Theorem 26C: For a finite structure $\mathfrak A$ in a finite language, $Th \mathfrak A$ is decidable.
Theorem 26D: For a finite language, $\{\sigma | \sigma \text{ has a finite model} \}$ is effectively enumerable.
Is a finite language a necessary assumption in these two theorems? So long as the universe of some structure is finite, one could build a tree from the finite sentence $\sigma$ and evaluate all the leaves with the values from the universe.
If a sentence of the form $\forall c \phi(c)$, where c referred to constants is allowed, then a finite language would be a necessary assumption. But I believe that $\forall$ can only range over variables.
Note that in order to make sense of computability-flavored questions around infinite languages, we need to think of symbols as being represented by natural numbers in some reasonable way. This is something we can ignore when the language is finite, but with infinite languages it's important.
Theorem $26D$ makes no real use of the finiteness of the language. This is because every sentence can only use finitely many symbols. Really the only way complexity can enter the picture is if the language we're looking at is itself of high complexity, in which case the set of sentences in that language itself (not even thinking about the set of sentences in that language with finite models, yet) will be of high complexity. But this has nothing to do with the finite model property. A bit more precisely, as long as $\Sigma$ is a computable language, the set of $\Sigma$-sentences which have finite models is c.e. - given a computable language $\Sigma$ and a $\Sigma$-sentence $\sigma$, let $\Sigma_0$ be the finite fragment of $\Sigma$ which actually appears in $\sigma$ and search through the finite $\Sigma_0$-structures for one satisfying $\sigma$.
Theorem $26C$, by contrast, absolutely does rely on a finite language. Take for example a language with a unary relation symbol $U_i$ for each $i\in\mathbb{N}$ (note that this language is computable!). For each set $X\subseteq\mathbb{N}$, let $\mathfrak{M}_X$ be the structure whose universe consists of a single element, such that $U_i$ holds on that element iff $i\in X$. Then $Th(\mathfrak{M}_X)$ computes $X$ since we have $$i\in X\iff\mathfrak{M}_X\models\exists xU_i(x).$$ So now just pick some really complicated $X$.

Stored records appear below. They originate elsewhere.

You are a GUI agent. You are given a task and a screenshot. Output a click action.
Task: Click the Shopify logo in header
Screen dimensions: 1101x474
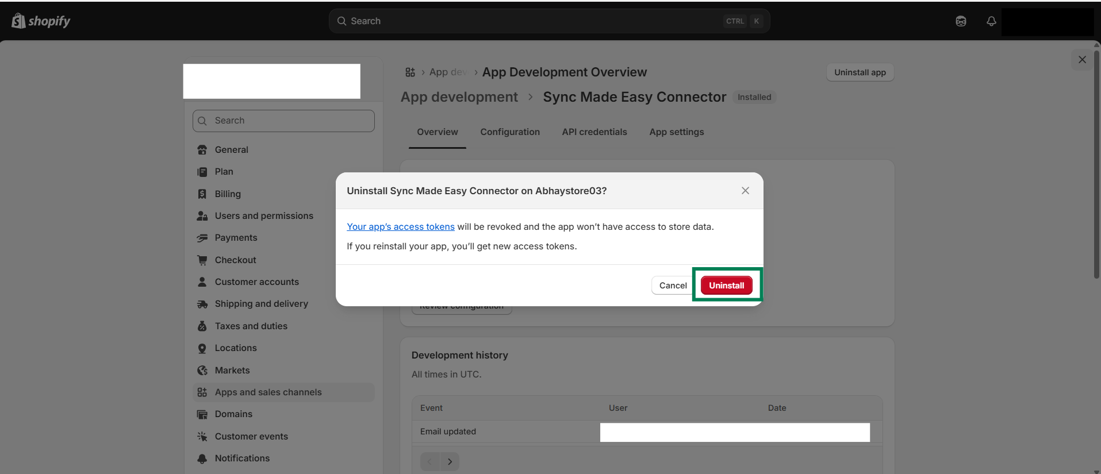[x=41, y=21]
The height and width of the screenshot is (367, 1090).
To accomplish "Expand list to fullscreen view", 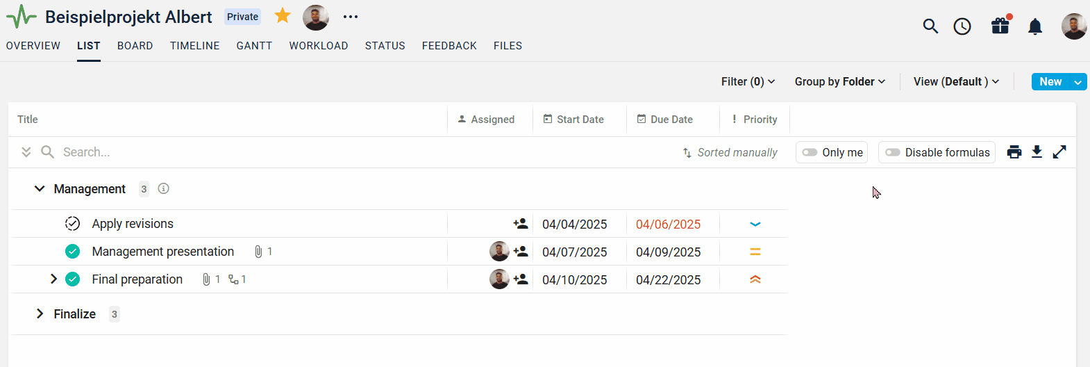I will (x=1059, y=152).
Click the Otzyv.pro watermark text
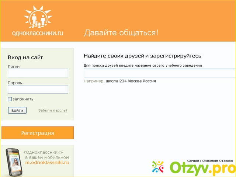Image resolution: width=236 pixels, height=177 pixels. point(202,169)
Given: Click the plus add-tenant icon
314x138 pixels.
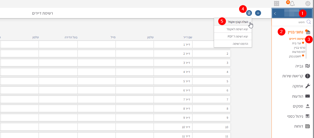Looking at the screenshot, I should coord(258,13).
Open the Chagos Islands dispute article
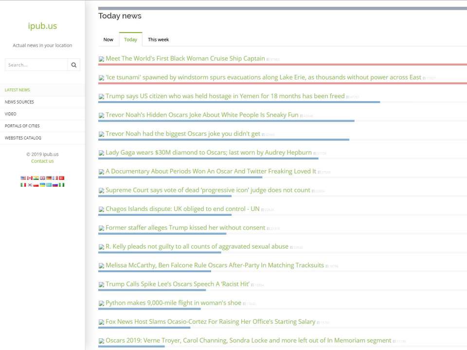The height and width of the screenshot is (350, 467). tap(182, 209)
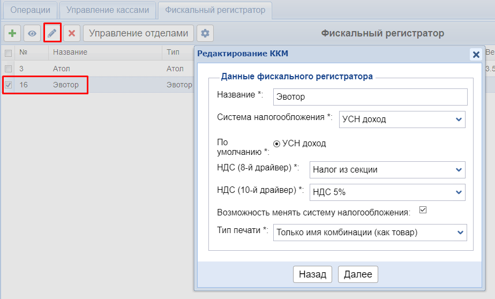
Task: Switch to the Операции tab
Action: 31,10
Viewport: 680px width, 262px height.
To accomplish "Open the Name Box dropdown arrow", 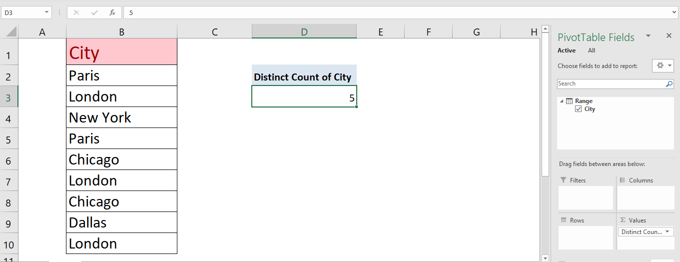I will pyautogui.click(x=46, y=13).
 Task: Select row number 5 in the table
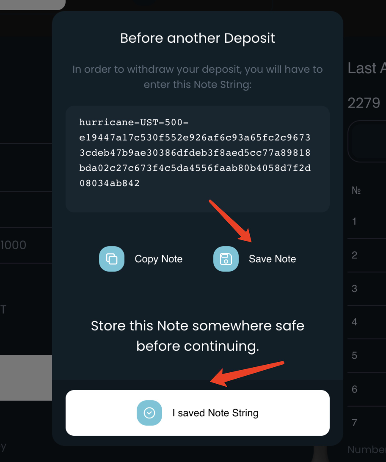354,355
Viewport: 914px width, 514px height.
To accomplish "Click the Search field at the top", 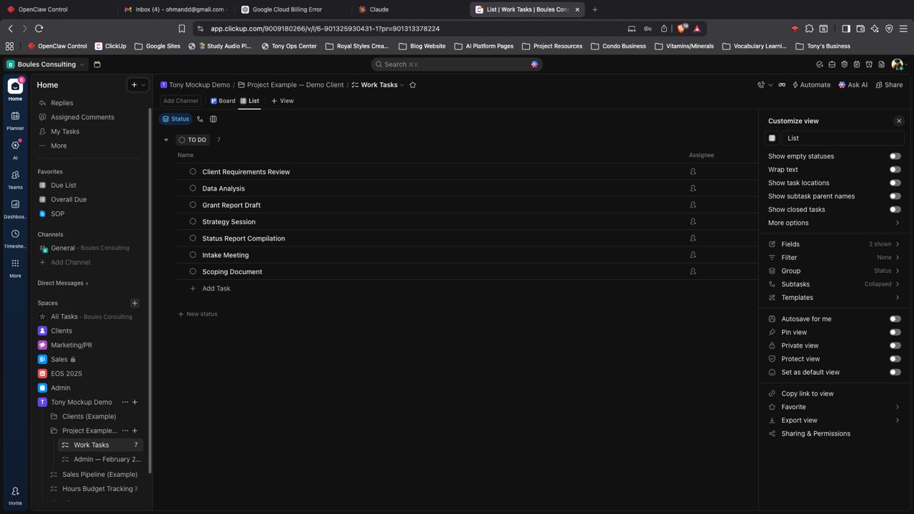I will pos(457,64).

Informally speaking, the infinite language lets us "access" each of the bits of $X$ (using one symbol per bit), and so code the entire complexity of $X$ into the theory of the resulting structure. If we tried to do this with only finitely many $U_i$s, we'd only get finitely much information about $X$, which - regardless of how complicated $X$ is - would be computable. And the fact that every finite structure in a finite language has a computable theory demonstrates that there's no clever way around this.